An at-scale approach to employment also reduces the overall administrative burden of recruitment, HR and management by having a single employer which manages the needs of all staff within that patch. Many GP federations have been providing this service for a number of years thereby freeing up PCN resources.
Case study: Bolton GP Federation
While the ARRS is structured in such a way that all staff recruited as part of the scheme must be employed by a PCN, many PCNs have partnered with their GP federation to employ ARRS staff on their behalf and deploy them at a greater scale. Bolton GP Federation supports seven PCNs in Bolton and has demonstrated several innovative methods of supporting their PCNs through subcontracting and managing their ARRS staff.
The federation coordinates the enhanced access provision for their partner PCNs and is able to coordinate the workforce required by drawing from the full range of ARRS employed across those PCNs. Each PCN determines the skill mix they require for their portion of the enhanced access offer, and the staff are managed and deployed into the service by the federation. This frees up PCN time and reduces duplication of effort, in addition to reducing variation in service for patients.
Moreover, in 2022, following a successful bid for some ARRS underspend in the system, the federation was able to employ physician associates (PA) to deliver a cardiovascular disease quality improvement project. Each PA conducted their project at PCN level so that each PCN would have results tailored to their population and needs, but the overarching programme was coordinated by the federation.
Easing pressure in secondary care
The increased capacity and skill mix that the ARRS has brought to primary care has supported patients to receive care close to home when they may otherwise have had to be referred into secondary care. Moreover, many of our members have demonstrated that this has reduced the pressure on secondary care and freed up capacity for patients who require those services. The additional appointments provided by the ARRS staff also provides patients with more opportunities to access primary care, which can reduce the number who present at emergency departments.
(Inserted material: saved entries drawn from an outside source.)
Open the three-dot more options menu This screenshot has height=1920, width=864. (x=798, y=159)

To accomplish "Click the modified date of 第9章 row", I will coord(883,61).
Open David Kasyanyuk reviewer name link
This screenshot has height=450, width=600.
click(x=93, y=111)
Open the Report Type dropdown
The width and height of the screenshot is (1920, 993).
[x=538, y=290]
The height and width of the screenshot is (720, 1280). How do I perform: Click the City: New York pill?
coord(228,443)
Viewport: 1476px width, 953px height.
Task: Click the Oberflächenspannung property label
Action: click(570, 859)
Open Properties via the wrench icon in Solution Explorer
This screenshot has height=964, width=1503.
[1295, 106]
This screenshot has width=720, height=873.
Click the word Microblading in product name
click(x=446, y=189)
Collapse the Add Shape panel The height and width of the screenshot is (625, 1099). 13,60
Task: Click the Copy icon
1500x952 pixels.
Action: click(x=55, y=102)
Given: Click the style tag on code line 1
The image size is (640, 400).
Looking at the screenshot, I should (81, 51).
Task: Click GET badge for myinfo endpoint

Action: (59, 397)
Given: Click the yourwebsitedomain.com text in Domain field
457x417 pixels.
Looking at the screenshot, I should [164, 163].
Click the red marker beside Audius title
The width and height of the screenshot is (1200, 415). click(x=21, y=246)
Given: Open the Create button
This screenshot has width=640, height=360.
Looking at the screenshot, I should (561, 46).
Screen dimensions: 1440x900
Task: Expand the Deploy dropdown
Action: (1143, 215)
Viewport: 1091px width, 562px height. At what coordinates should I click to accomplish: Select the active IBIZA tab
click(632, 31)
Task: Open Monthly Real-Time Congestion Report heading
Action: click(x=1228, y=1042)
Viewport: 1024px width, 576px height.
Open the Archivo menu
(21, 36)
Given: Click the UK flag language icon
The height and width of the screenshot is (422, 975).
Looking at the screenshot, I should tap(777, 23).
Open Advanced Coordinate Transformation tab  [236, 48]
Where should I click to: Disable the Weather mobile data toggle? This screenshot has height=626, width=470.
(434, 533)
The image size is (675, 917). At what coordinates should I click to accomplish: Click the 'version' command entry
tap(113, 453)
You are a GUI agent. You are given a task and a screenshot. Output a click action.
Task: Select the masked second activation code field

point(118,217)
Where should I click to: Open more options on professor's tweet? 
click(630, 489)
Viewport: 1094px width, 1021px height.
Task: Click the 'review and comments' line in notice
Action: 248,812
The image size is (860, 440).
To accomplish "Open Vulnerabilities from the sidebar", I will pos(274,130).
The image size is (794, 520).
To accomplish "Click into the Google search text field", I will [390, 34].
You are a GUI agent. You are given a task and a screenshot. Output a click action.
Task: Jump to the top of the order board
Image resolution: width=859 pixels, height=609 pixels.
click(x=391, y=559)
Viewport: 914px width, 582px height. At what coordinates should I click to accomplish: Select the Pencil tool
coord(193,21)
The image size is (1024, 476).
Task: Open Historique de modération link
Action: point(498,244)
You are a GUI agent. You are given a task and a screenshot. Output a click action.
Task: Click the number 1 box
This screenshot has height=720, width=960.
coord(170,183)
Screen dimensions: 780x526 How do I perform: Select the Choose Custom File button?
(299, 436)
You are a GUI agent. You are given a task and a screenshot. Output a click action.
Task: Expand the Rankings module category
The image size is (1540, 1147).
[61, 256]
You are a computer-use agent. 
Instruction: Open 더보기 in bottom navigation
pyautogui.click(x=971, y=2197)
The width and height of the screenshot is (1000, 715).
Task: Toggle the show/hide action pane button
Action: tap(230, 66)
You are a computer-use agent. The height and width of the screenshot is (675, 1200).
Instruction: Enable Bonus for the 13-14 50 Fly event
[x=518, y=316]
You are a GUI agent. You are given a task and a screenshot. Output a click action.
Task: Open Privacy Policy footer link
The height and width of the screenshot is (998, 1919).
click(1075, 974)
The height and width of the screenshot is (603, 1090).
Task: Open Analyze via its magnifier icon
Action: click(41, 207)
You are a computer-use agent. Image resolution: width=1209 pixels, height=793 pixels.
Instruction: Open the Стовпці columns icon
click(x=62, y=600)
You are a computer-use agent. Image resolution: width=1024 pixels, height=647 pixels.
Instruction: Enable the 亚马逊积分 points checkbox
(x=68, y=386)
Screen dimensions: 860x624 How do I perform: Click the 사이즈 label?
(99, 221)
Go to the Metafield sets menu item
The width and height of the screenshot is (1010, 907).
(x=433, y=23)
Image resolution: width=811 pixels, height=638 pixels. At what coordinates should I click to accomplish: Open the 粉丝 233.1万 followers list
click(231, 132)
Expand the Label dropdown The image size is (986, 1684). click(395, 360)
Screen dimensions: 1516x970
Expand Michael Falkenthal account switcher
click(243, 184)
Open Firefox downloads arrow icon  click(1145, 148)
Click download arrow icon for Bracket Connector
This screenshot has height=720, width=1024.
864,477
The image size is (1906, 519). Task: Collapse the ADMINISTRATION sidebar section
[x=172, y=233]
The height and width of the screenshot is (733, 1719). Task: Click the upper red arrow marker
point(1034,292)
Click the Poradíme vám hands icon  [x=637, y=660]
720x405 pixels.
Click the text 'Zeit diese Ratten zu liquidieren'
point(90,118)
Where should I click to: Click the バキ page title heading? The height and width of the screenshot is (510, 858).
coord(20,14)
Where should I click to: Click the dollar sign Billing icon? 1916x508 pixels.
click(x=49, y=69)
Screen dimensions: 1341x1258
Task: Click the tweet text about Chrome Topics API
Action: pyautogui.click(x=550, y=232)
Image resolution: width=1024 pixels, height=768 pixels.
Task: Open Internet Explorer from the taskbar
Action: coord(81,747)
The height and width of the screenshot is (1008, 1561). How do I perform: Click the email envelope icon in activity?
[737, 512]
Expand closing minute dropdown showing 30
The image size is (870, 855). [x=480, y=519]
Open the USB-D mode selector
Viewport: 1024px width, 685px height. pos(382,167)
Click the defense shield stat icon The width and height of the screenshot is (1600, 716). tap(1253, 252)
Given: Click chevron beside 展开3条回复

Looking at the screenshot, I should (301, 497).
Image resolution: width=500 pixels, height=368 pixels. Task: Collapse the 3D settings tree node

Case study: Central Thistlemoor PCN, Peterborough
Central Thistlemoor PCN engaged in a population health management project to identify high frequency primary and emergency care users and to identify potential interventions to reduce A&E attendance. The PCN identified 400 patients who accessed emergency departments (EDs) more than twice a year and general practice ten times or more but had no long-term conditions.
On review this cohort on average contacted the practice 20 times a year and attended ED five times a year. The team reached out through text messages and phone calls to help engage the cohort and provide support. A team of staff who were trained on motivational interviewing spent around an hour with each patient finding out what mattered most to them. Patients who engaged are now supported by a variety of practitioners, including their GP, health and wellbeing coaches and social prescribers who are supporting them with their health and wellbeing.
Forty-five per cent of patients who engaged with the PCN were referred to social prescribers, who signposted them to services which offer non-medical support. Presentations at ED by this cohort dropped by around 30 per cent and general practice attendance by 75 per cent.
Ongoing challenges
While the ARRS has successfully met its targets, providers have experienced challenges and limitations in engaging with the scheme. To build on the success of the first five years, future policymakers should learn from the experiences of primary care leaders and address the wider determinants of successful workforce expansion and the challenges of introducing new roles into a traditionally independent sector.